SUPPLIED TEXT:
• • • • •
COMMISSIONER DOMBROWSKI: All right. Do we have a second?
COMMISSIONER ROSE: Second.
COMMISSIONER DOMBROWSKI: Discussion?
COMMISSIONER DOMBROWSKI: We'll vote.
MR. BARON: Dombrowski.
COMMISSIONER DOMBROWSKI: Aye.
MR. BARON: Bosco.
COMMISSIONER BOSCO: Aye.
MR. BARON: Broad.
COMMISSIONER BROAD: Aye.
MR. BARON: Coleman.
COMMISSIONER COLEMAN: Aye.
MR. BARON: Rose.
COMMISSIONER ROSE: Aye.
COMMISSIONER DOMBROWSKI: Okay. That proposal is put out for public comment, and we will provide notice.
What's the notification on hearings?
MR. BARON: 30-day notice.
COMMISSIONER DOMBROWSKI: 30-day notice.
Next item on the agenda is consideration of the wage board report and recommendations regarding possible amendment to the general minimum wage order, Title 8, California Code of Regulations, Section 11000.
Mr. Rankin, do you want to bring up a panel?
MR. RANKIN: Good morning. Tom Rankin, with the California Labor Federation.
We have several people to testify on the question of increasing the minimum wage.
• • • • •
DATASET CONTENT:
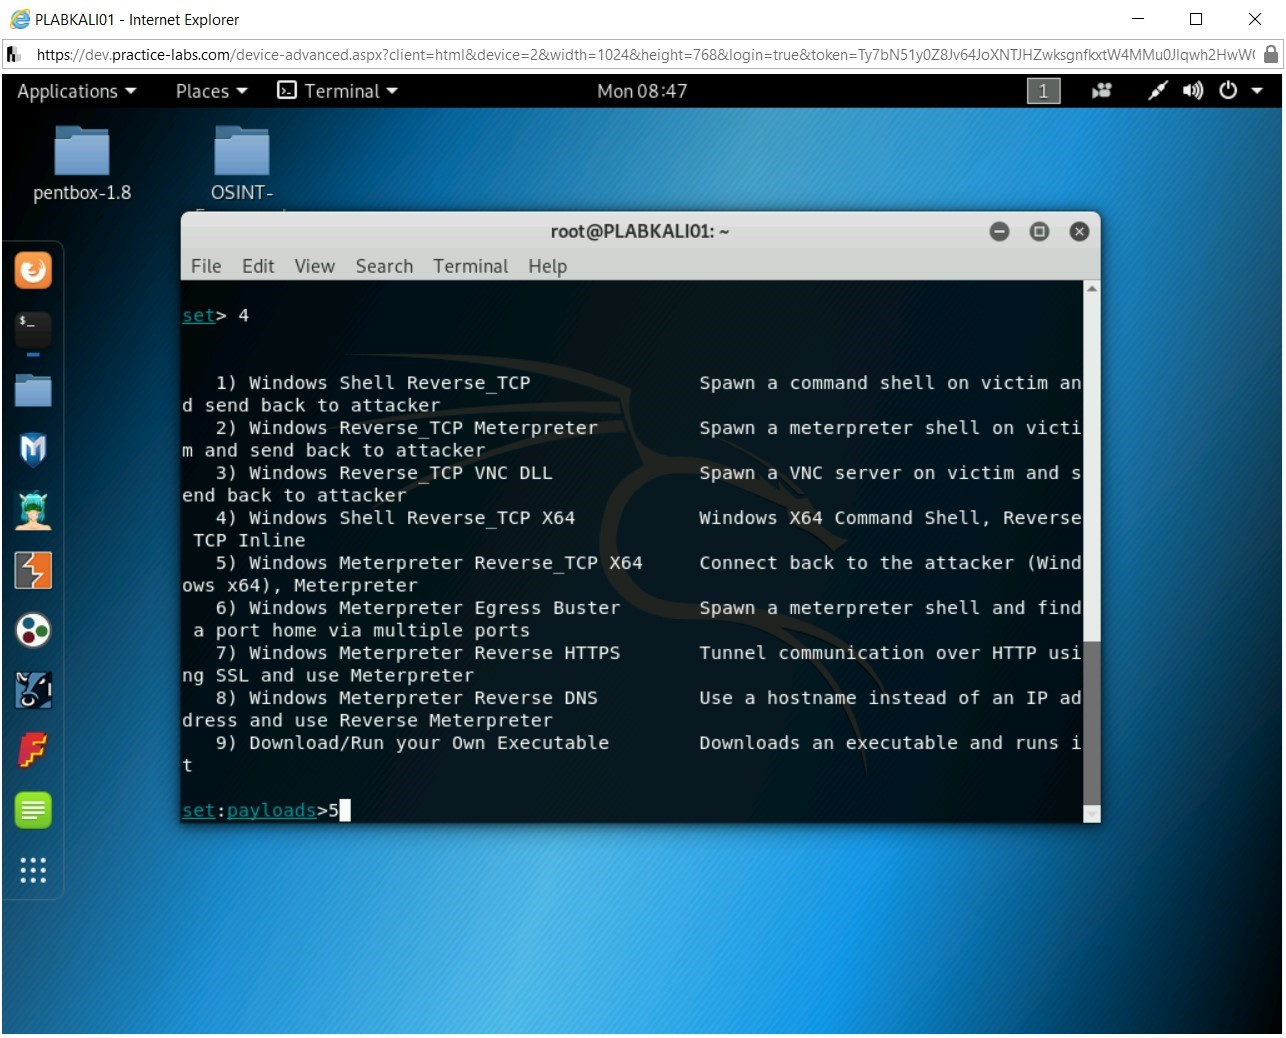1286x1038 pixels.
Task: Open the terminal File menu
Action: pyautogui.click(x=205, y=266)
• • • • •
REQUIRED WORK:
Retype everything in the commission transcript from "MR. BARON: Broad." down to "up a panel?".

EXERCISE RESPONSE:
MR. BARON: Broad.
COMMISSIONER BROAD: Aye.
MR. BARON: Coleman.
COMMISSIONER COLEMAN: Aye.
MR. BARON: Rose.
COMMISSIONER ROSE: Aye.
COMMISSIONER DOMBROWSKI: Okay. That proposal is put out for public comment, and we will provide notice.
What's the notification on hearings?
MR. BARON: 30-day notice.
COMMISSIONER DOMBROWSKI: 30-day notice.
Next item on the agenda is consideration of the wage board report and recommendations regarding possible amendment to the general minimum wage order, Title 8, California Code of Regulations, Section 11000.
Mr. Rankin, do you want to bring up a panel?